Di musim terbaru ini, KOVO menerapkan sistem agen bebas kuota Asia dengan menetapkan standar batas gaji tahunan. Hal ini membuat klub bebas mencari pemain asing kuota Asia sendiri tanpa melalui proses draft.
Hyundai E&C Hillstate pun merekrut pemain Timnas Voli Indonesia, Megawati Hangestri. Mega pun diperkenalkan secara resmi pada Senin (11/5/2026).
Publik pun bertanya-tanya soal gaji Megawati Hangestri bersama Hyundai E&C Hillstate. Apalagi, Mega sempat dua musim bersama Red Sparks dan kepergiannya sempat dirumorkan karena batas gaji yang ditetapkan oleh KOVO.

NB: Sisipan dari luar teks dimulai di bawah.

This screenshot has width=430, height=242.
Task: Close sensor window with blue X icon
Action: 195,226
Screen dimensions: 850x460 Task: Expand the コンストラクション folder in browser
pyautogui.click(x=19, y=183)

Dilansir dari laman Hankook Sports, penerapan sistem agen bebas kuota Asia 2026 ini lebih baik dibandingkan dengan musim sebelumnya.
"Sistem kuota Asia akan dibuat dalam standar batas gaji tahunan, dengan 150 ribu dolar AS (Rp2,6 miliar) untuk tahun pertama dan 170 ribu dolar (Rp2,95 miliar) untuk tahun kedua," tulis laporan tersebut.
Menariknya, ada kasus berbeda dari pemain yang kembali setelah sempat absen dalam Liga Voli Korea, termasuk dirasakan dalam kasus Megawati Hangestri.
Dalam divisi putri, ada hak retensi klub di mana pemain tahun pertama harus diakui.
Dengan pengalaman Mega dua musim bersama Red Sparks, Megawati Hangestri seharusnya dibayar lebih tinggi oleh Hyundai E&C Hillstate.
Namun bukan regulasi namanya jika ada kerugian bagi pemain. Jika seorang pemain memilih untuk menolak perpanjangan kontrak, maka dia tidak bisa dikontrak klub lain selama satu musim.
"Klub harus menawarkan gaji yang lebih tinggi pada pemain kuota Asia dibandingkan tahun pertama mereka, jika pemain menolak, maka pemain tersebut tidak dapat menandatangani kontrak dengan klub lain selama satu musim," tulis laporan tersebut.